WRITTEN REQUEST: Convert the lines of the records below into a numbered list, omitting blank lines and leaving out the pictures.

THE DATA:
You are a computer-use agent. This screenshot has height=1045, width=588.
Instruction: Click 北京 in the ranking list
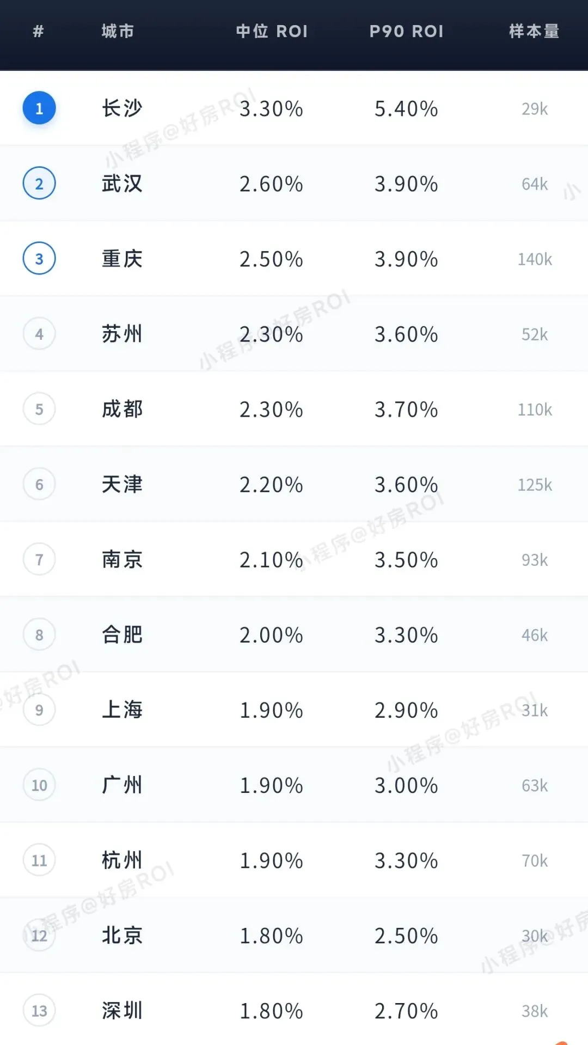click(x=123, y=935)
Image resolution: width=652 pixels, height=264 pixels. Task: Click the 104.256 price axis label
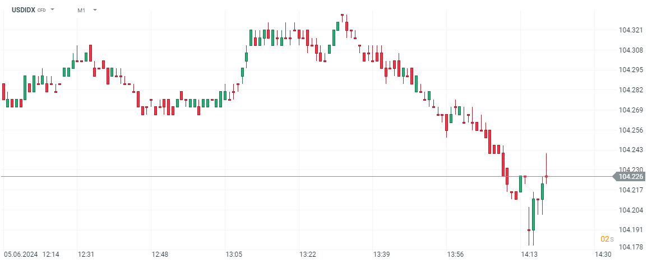click(631, 130)
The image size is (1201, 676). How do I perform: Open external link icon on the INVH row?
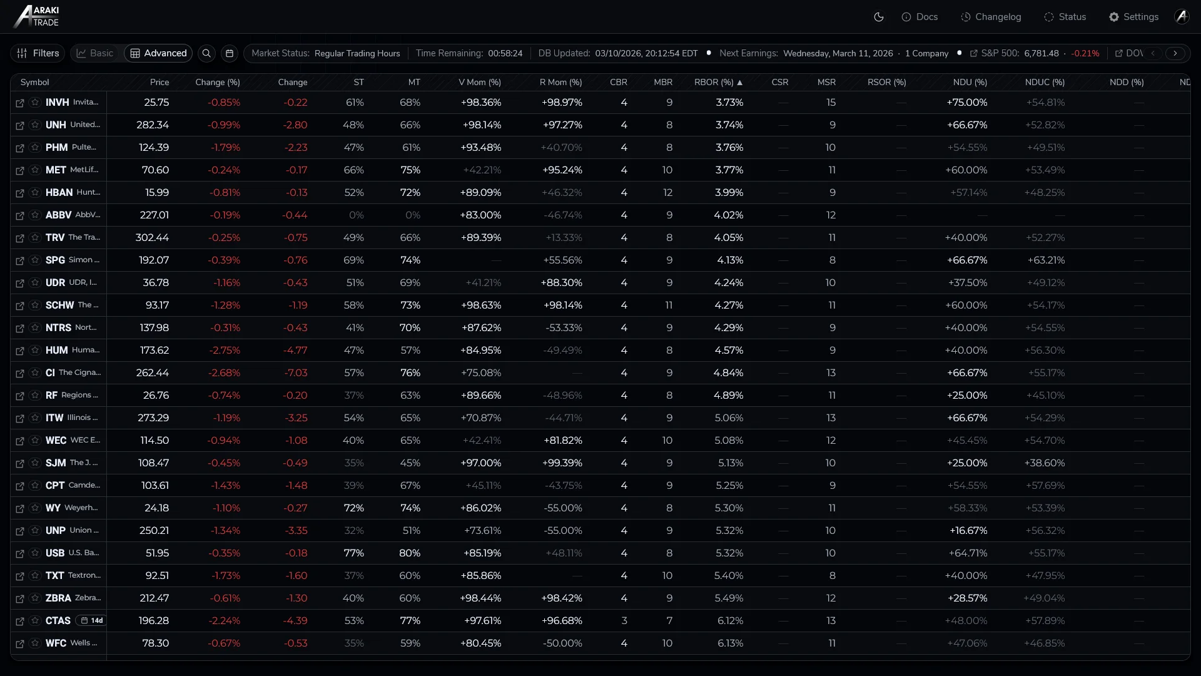pyautogui.click(x=19, y=103)
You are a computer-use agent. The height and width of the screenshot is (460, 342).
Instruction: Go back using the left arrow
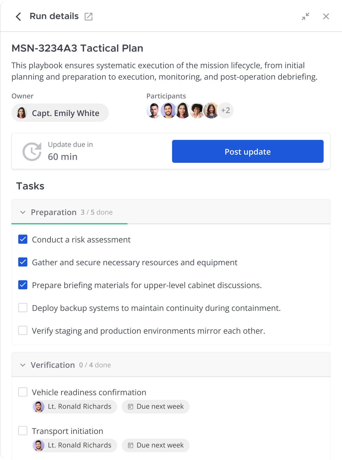click(x=19, y=17)
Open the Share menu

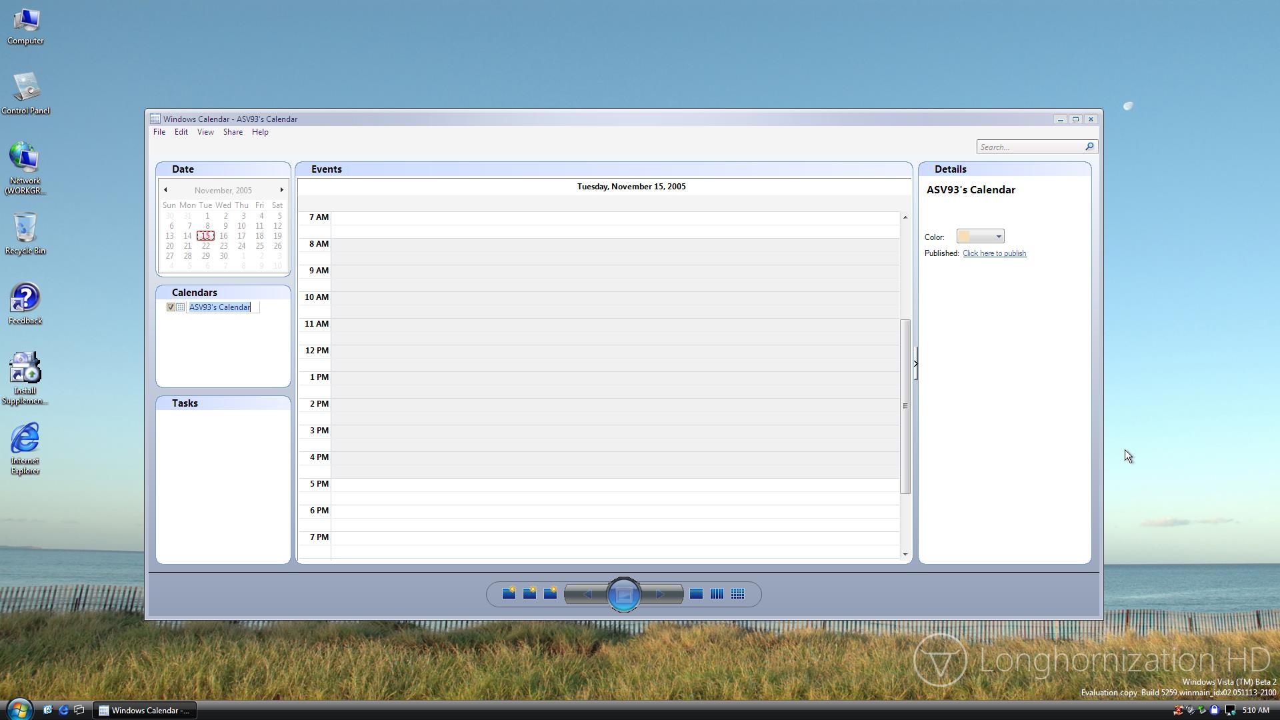(233, 132)
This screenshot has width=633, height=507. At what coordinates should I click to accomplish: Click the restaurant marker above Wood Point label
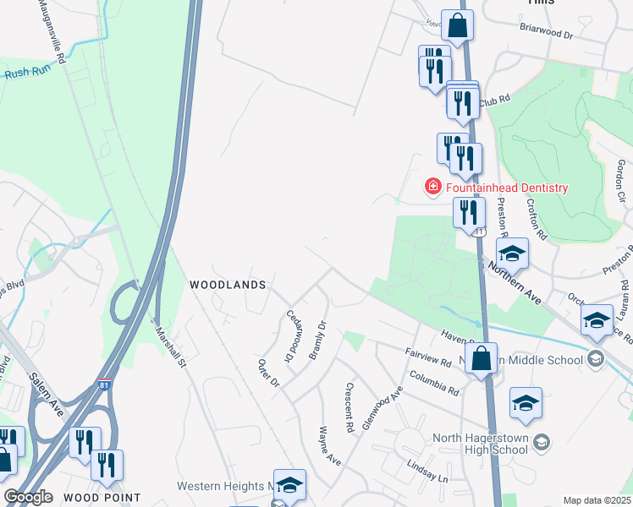coord(107,466)
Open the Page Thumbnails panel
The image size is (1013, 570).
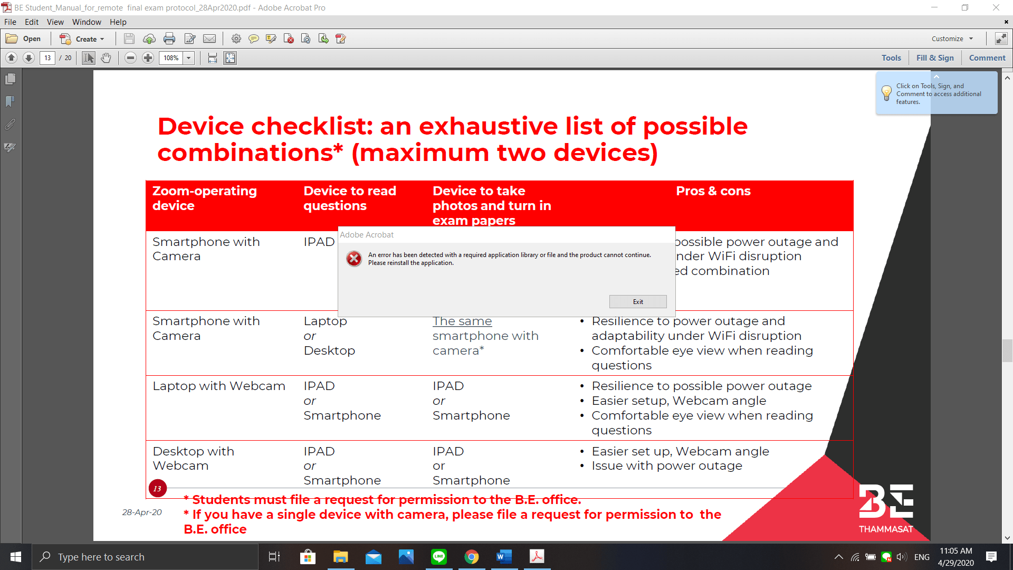pyautogui.click(x=10, y=79)
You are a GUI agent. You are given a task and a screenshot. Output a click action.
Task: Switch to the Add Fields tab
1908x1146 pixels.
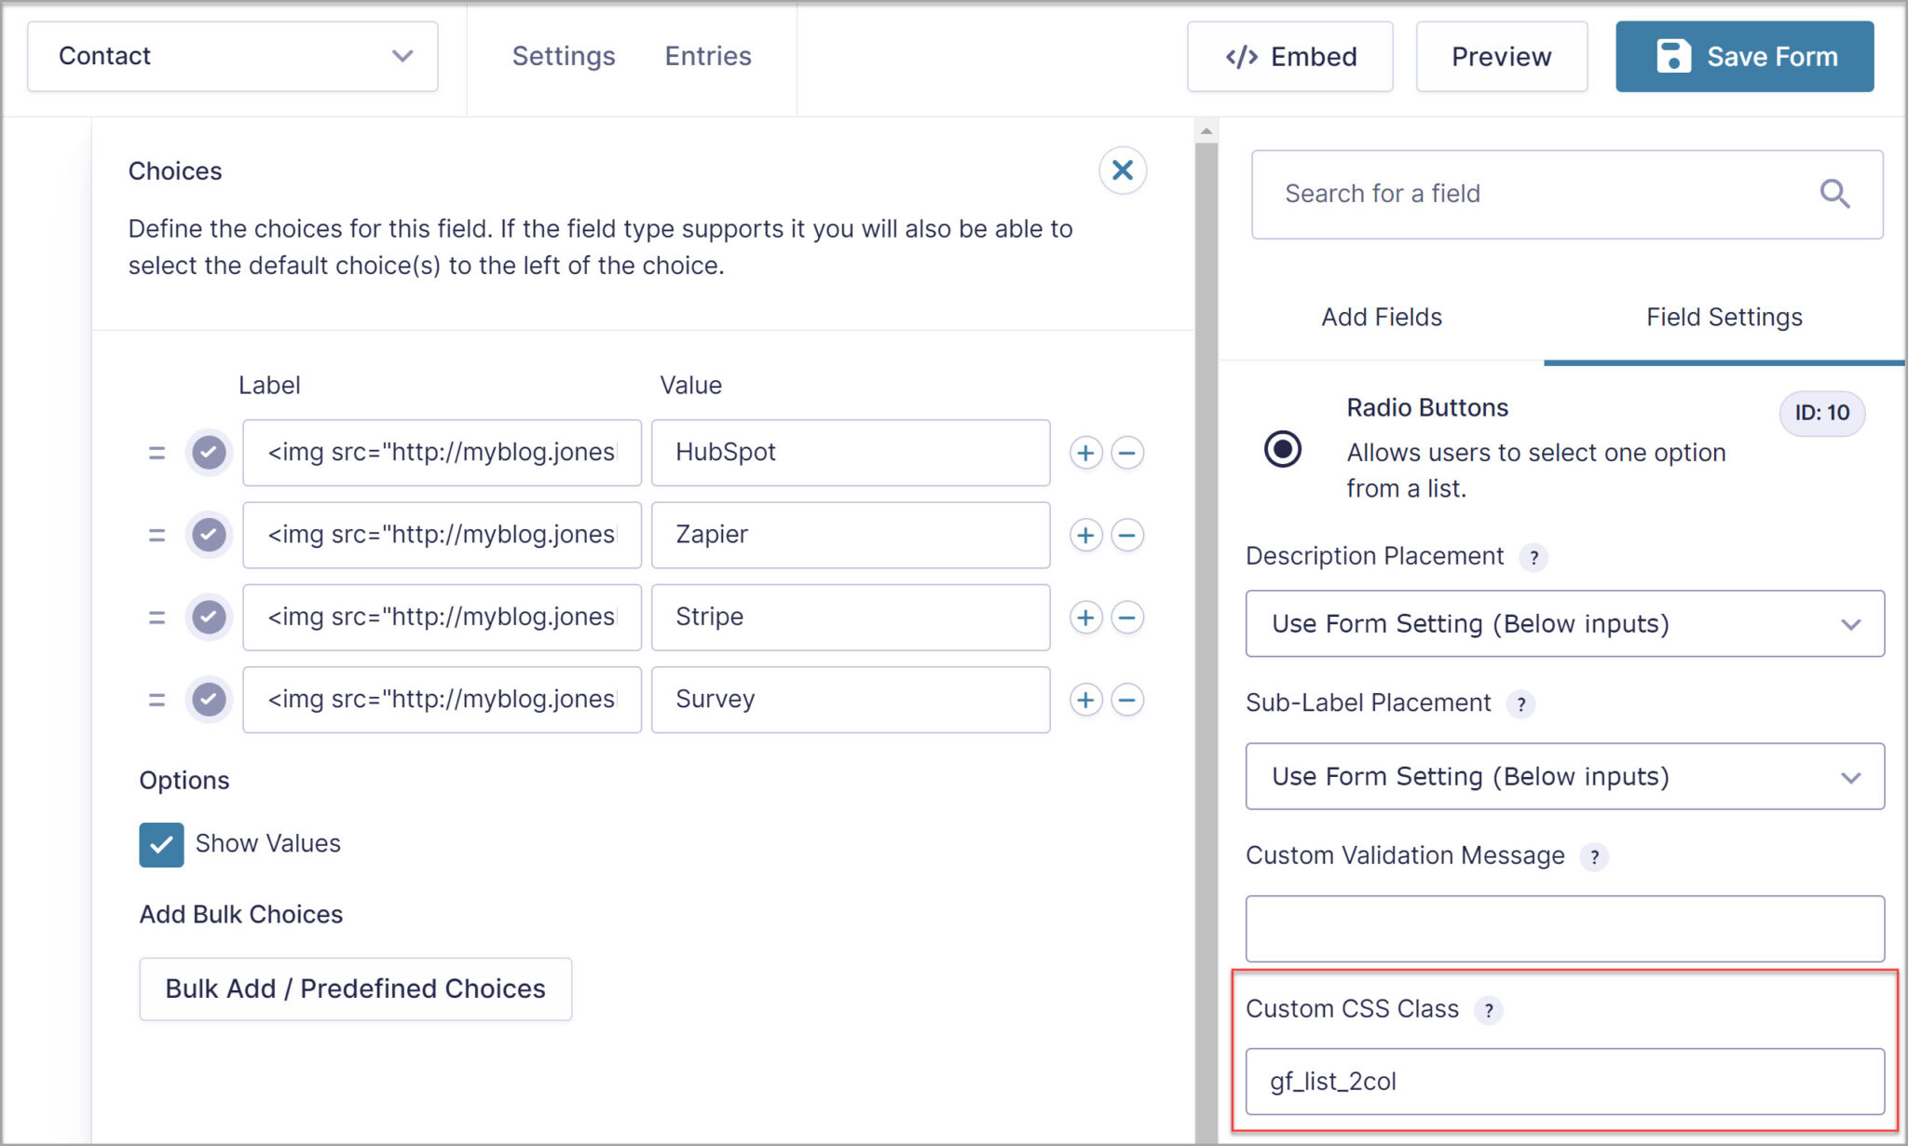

SOLUTION:
1. You are a computer-use agent. This screenshot has height=1045, width=588.
2. Instruction: Click 北京 in the ranking list
3. click(x=123, y=935)
4. Image resolution: width=652 pixels, height=264 pixels. Task: Click the 104.256 price axis label
5. click(631, 130)
6. The image size is (1201, 676). How do I perform: Open external link icon on the INVH row?
7. pyautogui.click(x=19, y=103)
8. You are a computer-use agent. The height and width of the screenshot is (460, 342).
9. Instruction: Go back using the left arrow
10. click(x=19, y=17)
11. Open the Share menu
12. (233, 132)
13. This screenshot has width=633, height=507. At what coordinates should I click to accomplish: Click the restaurant marker above Wood Point label
14. coord(107,466)
15. Open the Page Thumbnails panel
16. The image size is (1013, 570).
17. pyautogui.click(x=10, y=79)
18. You are a GUI agent. You are given a task and a screenshot. Output a click action.
19. Task: Switch to the Add Fields tab
20. 1908x1146 pixels.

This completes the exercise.